Art. 2. In dit besluit wordt verstaan onder:

  1. vaartuig: een schip of een drijvend werktuig;

  2. schip: een binnenschip of een zeeschip;

  3. binnenschip: een schip dat uitsluitend of overwegend bestemd is voor de vaart op de binnenwateren;

  4. passagiersschip: een schip voor dagtochten of een hotelschip dat is gebouwd en ingericht of gebruikt voor het vervoer van meer dan twaalf passagiers;

  5. drijvend werktuig: een drijvend bouwsel waarop zich werkinstallaties bevinden, zoals kranen, baggermolens, hei-installaties of elevatoren;

  6. pleziervaartuig: een schip dat bestemd is voor sportieve of recreatieve doeleinden, met uitsluiting van de passagiersschepen;

  7. waterverplaatsing: het ingedompelde volume van het schip, in kubieke meter;

  8. lengte (L): de grootste lengte van de scheepsromp in meter, het roer en de boegspriet niet inbegrepen;

  9. stadsrondvaartboot: een schip voor dagtochten met een lengte op de waterlijn van minder dan 25 meter, dat uitsluitend is ingericht en bestemd voor rondvaarten die aan al de volgende voorwaarden voldoen:

    1. de vertreklocatie van de rondvaart is gelegen in een stadskern;

    2. de rondvaart gebeurt in een vaargebied dat door de Commissie van Deskundigen afgebakend wordt en alleen binnenwateren van zone 4 omvat;

    3. de rondvaart heeft een ononderbroken maximale vaarduur van twee uur;

  10. minister: de Vlaamse minister, bevoegd voor het mobiliteitsbeleid, de openbare werken en het vervoer;

  11. bevoegd personeelslid: het hoofd van de dienst die met scheepvaartcontrole belast is;

  12. Commissie van Deskundigen: de Commissie van Deskundigen, vermeld in artikel 2.01 van het Reglement Onderzoek Schepen op de Rijn (ROSR) die eveneens de inspectie-instantie is, vermeld in artikel 2.01 van bijlage 7, die bij dit besluit is gevoegd;

  13. derde land: elk land dat geen lid is van de Europese Unie;

  14. binnenwateren: de openbare wateren in het Vlaamse Gewest die niet behoren tot de zeewateren, daarin begrepen de wateren aan de landzijde van de basislijn van waar de breedte van de territoriale zee wordt gemeten, die voor de scheepvaart bestemd zijn of gebruikt worden;

  15. Richtlijn 2016/1629: Richtlijn 2016/1629 van het Europees Parlement en de Raad van 14 september 2016 tot vaststelling van de technische voorschriften voor binnenschepen, tot wijziging van Richtlijn 2009/100/EG en tot intrekking van Richtlijn 2006/87/EG;

  16. Uniebinnenvaartcertificaat : Uniecertificaat voor binnenschepen dat door de bevoegde instantie is afgegeven, ten bewijze dat het voldoet aan de technische voorschriften.
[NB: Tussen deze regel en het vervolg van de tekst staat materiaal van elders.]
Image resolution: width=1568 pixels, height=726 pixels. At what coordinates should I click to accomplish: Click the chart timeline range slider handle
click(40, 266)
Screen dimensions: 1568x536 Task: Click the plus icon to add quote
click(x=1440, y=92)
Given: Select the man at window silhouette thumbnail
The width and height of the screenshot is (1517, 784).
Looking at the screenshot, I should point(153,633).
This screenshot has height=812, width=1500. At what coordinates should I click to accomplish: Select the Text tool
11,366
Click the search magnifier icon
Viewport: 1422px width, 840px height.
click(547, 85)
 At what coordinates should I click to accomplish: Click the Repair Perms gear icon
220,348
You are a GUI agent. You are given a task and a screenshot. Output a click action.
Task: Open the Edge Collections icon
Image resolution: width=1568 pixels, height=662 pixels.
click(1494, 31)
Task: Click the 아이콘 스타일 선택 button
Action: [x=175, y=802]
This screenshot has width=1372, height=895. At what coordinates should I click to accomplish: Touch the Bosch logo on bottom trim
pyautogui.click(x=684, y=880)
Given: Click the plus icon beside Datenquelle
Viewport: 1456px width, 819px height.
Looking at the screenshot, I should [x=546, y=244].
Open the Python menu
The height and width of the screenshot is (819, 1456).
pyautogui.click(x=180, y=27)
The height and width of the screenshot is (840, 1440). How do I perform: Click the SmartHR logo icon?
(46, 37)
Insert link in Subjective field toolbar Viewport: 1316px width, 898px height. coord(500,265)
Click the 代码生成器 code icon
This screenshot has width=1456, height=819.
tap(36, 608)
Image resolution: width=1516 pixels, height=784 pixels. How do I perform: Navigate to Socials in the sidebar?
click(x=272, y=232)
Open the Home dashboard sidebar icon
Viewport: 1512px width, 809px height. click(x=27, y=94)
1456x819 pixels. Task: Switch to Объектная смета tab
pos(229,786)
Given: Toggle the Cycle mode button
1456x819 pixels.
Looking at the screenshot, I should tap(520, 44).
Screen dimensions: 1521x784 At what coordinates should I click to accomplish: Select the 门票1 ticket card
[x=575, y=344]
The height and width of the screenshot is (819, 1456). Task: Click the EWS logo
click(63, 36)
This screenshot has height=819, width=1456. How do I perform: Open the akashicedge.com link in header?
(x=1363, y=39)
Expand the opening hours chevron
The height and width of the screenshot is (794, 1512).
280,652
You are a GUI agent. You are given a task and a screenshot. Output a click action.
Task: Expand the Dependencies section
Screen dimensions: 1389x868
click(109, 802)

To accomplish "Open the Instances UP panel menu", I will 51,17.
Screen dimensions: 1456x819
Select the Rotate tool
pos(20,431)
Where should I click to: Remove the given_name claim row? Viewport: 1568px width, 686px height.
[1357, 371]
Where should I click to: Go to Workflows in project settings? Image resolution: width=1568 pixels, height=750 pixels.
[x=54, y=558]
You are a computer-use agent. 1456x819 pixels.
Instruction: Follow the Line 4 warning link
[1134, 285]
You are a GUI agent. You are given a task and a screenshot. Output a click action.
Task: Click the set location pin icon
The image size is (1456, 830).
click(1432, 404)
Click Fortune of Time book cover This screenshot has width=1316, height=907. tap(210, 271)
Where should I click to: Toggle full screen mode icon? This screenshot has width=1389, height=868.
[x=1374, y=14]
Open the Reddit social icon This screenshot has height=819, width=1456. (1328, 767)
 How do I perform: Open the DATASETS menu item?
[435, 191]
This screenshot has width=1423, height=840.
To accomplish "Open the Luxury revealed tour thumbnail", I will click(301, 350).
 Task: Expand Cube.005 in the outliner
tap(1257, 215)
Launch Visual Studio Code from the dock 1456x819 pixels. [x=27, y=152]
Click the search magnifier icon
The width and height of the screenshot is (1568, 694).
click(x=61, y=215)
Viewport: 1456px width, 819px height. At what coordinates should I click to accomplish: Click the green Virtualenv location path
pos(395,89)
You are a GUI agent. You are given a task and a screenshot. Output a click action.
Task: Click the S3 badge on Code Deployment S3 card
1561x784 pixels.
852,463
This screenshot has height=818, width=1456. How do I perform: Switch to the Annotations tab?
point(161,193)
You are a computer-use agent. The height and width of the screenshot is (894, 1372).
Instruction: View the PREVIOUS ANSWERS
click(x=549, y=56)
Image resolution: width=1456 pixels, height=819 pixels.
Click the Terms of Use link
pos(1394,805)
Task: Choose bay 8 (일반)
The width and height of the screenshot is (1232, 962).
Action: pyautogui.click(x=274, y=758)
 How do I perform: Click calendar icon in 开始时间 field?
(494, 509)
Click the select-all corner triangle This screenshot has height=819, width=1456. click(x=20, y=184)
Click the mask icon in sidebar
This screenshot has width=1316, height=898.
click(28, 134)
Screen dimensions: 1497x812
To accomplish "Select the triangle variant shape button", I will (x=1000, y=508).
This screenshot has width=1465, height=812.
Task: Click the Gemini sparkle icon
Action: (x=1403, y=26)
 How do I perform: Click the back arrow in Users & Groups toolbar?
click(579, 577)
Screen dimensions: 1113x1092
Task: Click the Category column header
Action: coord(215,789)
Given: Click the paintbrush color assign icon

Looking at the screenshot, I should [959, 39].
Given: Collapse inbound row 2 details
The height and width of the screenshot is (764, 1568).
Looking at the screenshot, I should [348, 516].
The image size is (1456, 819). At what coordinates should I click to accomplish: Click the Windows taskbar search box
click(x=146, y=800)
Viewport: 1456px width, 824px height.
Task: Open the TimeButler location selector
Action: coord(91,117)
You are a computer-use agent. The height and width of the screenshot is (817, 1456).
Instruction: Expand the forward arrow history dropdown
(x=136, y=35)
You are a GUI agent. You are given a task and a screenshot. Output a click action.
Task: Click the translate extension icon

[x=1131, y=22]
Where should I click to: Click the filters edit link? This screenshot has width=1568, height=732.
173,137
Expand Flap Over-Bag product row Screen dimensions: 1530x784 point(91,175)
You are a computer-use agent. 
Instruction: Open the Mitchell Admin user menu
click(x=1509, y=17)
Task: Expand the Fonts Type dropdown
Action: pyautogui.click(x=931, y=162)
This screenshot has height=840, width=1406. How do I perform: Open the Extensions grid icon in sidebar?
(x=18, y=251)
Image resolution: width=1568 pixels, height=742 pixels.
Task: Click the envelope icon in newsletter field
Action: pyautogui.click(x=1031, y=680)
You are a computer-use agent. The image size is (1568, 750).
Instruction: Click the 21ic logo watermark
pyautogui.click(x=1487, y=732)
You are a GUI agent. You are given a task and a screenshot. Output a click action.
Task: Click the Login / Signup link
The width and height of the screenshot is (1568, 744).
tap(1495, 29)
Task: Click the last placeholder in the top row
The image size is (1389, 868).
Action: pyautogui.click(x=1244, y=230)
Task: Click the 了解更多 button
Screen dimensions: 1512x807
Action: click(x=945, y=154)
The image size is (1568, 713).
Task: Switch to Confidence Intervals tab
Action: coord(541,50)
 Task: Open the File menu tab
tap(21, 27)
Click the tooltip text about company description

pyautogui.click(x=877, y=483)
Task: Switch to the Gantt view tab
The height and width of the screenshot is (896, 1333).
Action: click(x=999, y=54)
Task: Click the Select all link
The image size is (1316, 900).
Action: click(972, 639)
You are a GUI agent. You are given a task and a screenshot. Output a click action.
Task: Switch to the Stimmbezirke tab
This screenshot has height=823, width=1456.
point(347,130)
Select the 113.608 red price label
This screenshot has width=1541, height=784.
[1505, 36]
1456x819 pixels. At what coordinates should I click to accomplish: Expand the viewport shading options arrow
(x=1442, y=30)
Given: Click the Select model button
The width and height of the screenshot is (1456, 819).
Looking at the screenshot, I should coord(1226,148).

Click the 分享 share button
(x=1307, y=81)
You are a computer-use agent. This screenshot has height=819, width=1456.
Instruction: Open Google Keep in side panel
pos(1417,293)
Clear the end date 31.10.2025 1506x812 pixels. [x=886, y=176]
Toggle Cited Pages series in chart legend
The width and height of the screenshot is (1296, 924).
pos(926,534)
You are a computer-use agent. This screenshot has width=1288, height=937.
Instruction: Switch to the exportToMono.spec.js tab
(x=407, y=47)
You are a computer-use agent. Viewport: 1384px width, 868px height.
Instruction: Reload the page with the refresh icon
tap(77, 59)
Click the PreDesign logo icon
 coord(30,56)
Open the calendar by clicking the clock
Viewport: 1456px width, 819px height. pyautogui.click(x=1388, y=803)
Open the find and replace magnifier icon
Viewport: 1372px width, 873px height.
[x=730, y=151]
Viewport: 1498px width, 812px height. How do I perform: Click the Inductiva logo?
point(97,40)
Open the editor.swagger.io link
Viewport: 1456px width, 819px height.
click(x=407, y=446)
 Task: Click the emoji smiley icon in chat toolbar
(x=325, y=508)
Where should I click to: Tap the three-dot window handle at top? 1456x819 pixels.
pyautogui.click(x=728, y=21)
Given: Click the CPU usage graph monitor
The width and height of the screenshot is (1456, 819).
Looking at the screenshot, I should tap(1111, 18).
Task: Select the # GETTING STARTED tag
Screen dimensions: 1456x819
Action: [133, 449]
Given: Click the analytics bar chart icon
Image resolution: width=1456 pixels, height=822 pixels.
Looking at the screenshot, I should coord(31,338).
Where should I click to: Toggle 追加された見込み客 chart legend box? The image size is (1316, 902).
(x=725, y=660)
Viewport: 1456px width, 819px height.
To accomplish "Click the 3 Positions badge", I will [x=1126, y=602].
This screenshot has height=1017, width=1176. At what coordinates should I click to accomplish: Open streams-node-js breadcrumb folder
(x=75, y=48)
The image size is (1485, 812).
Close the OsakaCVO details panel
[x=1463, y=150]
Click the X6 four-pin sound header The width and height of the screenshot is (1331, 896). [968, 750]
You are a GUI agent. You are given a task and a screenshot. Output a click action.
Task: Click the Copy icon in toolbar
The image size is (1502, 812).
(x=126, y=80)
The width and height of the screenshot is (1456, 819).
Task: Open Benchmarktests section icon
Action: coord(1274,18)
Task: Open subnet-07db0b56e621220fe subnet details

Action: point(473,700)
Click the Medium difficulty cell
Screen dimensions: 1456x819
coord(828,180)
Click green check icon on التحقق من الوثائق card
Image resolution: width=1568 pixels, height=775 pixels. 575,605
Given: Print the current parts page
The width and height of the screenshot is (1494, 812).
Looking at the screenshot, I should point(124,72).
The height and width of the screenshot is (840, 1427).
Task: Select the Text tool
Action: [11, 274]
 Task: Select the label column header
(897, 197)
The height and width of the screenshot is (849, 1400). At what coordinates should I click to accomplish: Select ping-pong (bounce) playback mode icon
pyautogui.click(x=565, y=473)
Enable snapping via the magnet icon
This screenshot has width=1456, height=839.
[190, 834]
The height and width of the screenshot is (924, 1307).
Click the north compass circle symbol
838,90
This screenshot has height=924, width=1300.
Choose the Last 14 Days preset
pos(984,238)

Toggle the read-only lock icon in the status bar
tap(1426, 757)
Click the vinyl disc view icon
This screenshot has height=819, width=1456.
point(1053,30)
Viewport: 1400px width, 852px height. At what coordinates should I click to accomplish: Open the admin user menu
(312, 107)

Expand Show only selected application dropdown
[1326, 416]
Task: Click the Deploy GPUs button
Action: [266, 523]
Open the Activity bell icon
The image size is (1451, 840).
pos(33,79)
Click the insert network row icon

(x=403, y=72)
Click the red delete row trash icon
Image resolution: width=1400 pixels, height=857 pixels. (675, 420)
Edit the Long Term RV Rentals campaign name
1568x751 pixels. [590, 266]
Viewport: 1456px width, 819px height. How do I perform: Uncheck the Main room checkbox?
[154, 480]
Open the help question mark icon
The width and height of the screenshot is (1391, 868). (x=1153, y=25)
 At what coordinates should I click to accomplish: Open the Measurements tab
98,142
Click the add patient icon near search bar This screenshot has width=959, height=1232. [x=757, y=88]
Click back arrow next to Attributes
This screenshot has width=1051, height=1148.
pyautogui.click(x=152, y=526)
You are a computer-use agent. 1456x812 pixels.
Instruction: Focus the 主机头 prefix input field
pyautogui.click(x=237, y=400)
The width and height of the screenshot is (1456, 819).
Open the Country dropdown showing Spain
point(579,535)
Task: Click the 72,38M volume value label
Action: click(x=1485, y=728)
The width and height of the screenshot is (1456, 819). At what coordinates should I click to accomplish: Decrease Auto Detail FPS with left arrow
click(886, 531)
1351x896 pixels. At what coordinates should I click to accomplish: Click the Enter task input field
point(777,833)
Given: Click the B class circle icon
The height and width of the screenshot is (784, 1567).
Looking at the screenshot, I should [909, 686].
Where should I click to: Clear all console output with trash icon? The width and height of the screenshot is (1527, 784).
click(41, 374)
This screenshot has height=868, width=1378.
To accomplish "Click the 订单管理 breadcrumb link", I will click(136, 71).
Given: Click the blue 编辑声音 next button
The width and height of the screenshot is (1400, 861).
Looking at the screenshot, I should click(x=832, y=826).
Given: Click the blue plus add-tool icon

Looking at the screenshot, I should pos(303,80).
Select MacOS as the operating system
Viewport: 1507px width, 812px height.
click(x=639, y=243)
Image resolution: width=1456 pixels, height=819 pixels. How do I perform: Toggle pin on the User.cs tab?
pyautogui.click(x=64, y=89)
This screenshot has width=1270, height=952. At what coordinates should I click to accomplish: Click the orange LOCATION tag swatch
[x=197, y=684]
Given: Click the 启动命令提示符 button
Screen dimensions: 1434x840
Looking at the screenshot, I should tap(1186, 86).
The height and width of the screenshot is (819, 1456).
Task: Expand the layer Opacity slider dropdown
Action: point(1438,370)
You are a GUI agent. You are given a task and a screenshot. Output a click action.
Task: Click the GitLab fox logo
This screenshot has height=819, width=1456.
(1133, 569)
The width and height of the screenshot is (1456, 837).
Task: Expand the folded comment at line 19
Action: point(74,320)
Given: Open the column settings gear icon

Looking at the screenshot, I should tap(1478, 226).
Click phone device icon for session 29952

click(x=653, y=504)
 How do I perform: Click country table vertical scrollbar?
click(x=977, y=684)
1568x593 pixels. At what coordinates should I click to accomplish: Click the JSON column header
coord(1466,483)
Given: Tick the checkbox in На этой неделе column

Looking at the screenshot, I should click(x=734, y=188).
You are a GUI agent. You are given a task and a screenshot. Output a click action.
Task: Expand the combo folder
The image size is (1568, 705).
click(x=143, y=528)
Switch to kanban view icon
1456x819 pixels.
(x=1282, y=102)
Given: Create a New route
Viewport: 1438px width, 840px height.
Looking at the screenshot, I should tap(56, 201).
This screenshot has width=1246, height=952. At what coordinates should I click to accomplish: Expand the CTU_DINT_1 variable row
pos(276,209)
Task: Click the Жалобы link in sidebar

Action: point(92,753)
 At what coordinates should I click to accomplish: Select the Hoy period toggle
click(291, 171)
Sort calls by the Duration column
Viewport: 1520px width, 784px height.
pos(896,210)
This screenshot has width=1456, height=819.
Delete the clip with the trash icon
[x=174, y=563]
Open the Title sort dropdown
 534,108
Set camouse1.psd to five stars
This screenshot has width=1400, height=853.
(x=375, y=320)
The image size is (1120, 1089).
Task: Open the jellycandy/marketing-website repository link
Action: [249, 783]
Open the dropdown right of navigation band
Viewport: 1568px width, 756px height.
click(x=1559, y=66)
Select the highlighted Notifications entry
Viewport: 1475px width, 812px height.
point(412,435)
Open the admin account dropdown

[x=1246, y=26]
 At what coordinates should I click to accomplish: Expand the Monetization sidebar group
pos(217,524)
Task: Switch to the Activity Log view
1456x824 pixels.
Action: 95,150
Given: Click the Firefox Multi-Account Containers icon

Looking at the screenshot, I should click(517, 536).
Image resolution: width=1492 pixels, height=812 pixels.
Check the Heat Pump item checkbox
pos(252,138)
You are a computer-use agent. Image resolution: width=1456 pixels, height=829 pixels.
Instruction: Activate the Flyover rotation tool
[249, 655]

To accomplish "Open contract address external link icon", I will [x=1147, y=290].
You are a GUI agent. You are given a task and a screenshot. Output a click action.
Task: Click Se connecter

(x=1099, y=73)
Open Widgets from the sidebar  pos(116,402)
    Art. 3. De leden van de Commissie van Deskundigen worden benoemd door de Vlaamse minister, bevoegd voor het mobiliteitsbeleid, de openbare werken en het vervoer.

    Art. 4. § 1. In dit artikel wordt verstaan onder:

  17. duwboot: een schip dat speciaal is gebouwd voor het voortbewegen van een duwstel;

  18. sleepboot: een schip dat speciaal is gebouwd om te slepen.

    § 2. Dit besluit is van toepassing op de volgende vaartuigen:

  19. schepen met een lengte (L) van 20 meter of meer;

  20. schepen waarvan het volume 100 m3 of meer bedraagt. Dat volume wordt berekend conform de volgende formule: lengte (L) x breedte (B) x diepgang (T).

  21. sleep- en duwboten die zijn bestemd om de vaartuigen of drijvende werktuigen te slepen, te duwen of langszij gekoppeld mee te voeren;

  22. passagiersschepen;

  23. drijvende werktuigen.

    In het eerste lid, 2°, wordt verstaan onder:

  24. breedte (B): de grootste breedte van de scheepsromp in meter, gemeten op de buitenkant van de huidbeplating, schoepraderen, schuurlijsten en dergelijke niet inbegrepen;

  25. diepgang (T): de verticale afstand in meter tussen het laagste punt van de scheepsromp, zonder rekening te houden met de kiel of andere vaste onderdelen en het vlak van de grootste inzinking van het schip.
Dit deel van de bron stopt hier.